** Your instructions **
Any picture in the range stays out of the copy; retype exactly the lines from the one with "Click the Bairro field showing Vila Nova" to the end of the listing.
☆ ☆ ☆ ☆
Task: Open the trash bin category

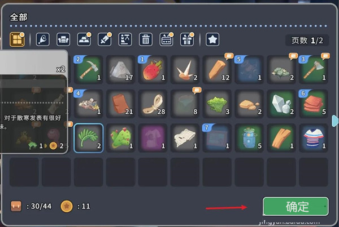Action: tap(146, 39)
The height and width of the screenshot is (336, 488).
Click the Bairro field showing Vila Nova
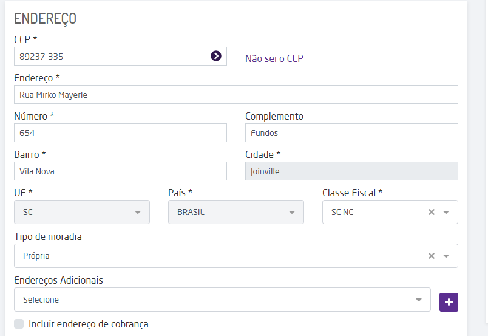click(x=120, y=171)
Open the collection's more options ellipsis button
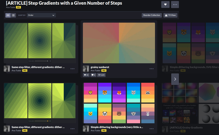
☆ ☆ ☆ ☆
** Exercise result **
Click the Bairro field showing Vila Nova
click(x=120, y=171)
Open the collection's more options ellipsis button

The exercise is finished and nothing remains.